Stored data

* * * * * * * * *

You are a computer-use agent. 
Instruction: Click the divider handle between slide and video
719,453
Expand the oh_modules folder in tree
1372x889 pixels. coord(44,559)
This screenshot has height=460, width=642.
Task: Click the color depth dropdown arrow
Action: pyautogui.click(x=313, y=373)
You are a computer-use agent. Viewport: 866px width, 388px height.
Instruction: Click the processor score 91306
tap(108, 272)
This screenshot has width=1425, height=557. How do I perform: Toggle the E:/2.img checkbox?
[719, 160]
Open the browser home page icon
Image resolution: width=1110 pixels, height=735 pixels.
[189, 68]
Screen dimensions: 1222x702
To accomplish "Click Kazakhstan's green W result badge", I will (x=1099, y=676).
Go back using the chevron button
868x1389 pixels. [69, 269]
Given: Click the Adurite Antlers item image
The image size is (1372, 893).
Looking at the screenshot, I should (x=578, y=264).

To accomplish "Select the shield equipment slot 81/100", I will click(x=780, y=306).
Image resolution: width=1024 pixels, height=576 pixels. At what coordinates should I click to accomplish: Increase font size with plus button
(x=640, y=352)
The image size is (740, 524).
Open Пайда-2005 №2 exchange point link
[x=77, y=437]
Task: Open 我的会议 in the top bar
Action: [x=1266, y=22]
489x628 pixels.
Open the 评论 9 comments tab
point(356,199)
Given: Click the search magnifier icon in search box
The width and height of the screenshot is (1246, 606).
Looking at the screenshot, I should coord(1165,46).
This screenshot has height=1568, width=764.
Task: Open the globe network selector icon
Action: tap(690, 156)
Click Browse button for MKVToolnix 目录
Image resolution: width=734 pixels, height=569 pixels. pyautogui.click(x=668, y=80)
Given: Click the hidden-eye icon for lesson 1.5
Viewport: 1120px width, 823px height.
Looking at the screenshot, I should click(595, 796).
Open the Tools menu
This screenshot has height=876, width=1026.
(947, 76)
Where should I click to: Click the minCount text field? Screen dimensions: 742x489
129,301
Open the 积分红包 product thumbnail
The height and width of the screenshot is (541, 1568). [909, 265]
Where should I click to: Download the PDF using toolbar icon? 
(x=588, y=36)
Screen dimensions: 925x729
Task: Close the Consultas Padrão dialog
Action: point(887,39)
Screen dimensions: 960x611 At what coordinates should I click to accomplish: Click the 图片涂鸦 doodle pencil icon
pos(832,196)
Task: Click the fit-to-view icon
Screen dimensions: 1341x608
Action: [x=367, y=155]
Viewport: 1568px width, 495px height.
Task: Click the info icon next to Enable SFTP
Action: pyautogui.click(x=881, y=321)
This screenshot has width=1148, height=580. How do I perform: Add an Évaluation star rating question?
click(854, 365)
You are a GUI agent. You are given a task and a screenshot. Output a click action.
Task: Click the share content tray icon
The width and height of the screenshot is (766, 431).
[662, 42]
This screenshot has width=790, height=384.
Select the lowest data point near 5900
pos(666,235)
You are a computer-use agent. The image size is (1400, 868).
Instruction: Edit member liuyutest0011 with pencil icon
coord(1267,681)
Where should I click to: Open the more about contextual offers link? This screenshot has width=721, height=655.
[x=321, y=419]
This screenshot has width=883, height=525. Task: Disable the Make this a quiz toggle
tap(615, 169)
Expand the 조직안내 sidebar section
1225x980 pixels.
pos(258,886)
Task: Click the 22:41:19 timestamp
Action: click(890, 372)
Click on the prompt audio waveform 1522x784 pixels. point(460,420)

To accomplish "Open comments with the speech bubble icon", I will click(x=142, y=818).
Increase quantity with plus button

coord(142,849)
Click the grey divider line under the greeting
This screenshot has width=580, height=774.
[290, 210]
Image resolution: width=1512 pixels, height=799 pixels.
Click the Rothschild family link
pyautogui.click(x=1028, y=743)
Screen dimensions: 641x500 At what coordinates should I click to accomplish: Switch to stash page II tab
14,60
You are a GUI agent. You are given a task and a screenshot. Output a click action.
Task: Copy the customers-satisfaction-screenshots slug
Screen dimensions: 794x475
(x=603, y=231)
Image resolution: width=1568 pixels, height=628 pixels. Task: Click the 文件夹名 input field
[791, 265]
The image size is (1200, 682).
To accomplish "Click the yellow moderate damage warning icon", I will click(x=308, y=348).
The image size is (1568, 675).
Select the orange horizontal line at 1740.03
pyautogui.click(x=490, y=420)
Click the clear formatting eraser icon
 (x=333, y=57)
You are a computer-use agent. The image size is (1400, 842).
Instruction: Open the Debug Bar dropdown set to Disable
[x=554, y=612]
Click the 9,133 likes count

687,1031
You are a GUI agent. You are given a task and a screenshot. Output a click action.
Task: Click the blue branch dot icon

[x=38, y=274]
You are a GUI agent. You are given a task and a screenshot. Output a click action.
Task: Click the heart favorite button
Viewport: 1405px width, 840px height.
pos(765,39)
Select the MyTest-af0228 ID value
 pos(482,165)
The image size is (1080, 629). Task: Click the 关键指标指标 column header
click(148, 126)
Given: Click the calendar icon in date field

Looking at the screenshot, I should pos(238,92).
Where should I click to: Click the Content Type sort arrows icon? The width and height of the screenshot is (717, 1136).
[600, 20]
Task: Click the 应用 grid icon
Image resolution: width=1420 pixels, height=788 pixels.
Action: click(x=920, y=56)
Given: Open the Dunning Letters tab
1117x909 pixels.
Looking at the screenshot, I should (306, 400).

* * * * * * * * *

[ABOUT THIS TASK] Set down precisely the lines above between the line holding "Go back using the chevron button" and the line holding "Given: Click the hidden-eye", inclusive, and nothing beyond them.

[ANSWER BELOW]
Go back using the chevron button
868x1389 pixels. [69, 269]
Given: Click the Adurite Antlers item image
The image size is (1372, 893).
Looking at the screenshot, I should (x=578, y=264).

To accomplish "Select the shield equipment slot 81/100", I will click(x=780, y=306).
Image resolution: width=1024 pixels, height=576 pixels. At what coordinates should I click to accomplish: Increase font size with plus button
(x=640, y=352)
The image size is (740, 524).
Open Пайда-2005 №2 exchange point link
[x=77, y=437]
Task: Open 我的会议 in the top bar
Action: [x=1266, y=22]
489x628 pixels.
Open the 评论 9 comments tab
point(356,199)
Given: Click the search magnifier icon in search box
The width and height of the screenshot is (1246, 606).
Looking at the screenshot, I should coord(1165,46).
This screenshot has height=1568, width=764.
Task: Open the globe network selector icon
Action: tap(690, 156)
Click Browse button for MKVToolnix 目录
Image resolution: width=734 pixels, height=569 pixels. pyautogui.click(x=668, y=80)
Given: Click the hidden-eye icon for lesson 1.5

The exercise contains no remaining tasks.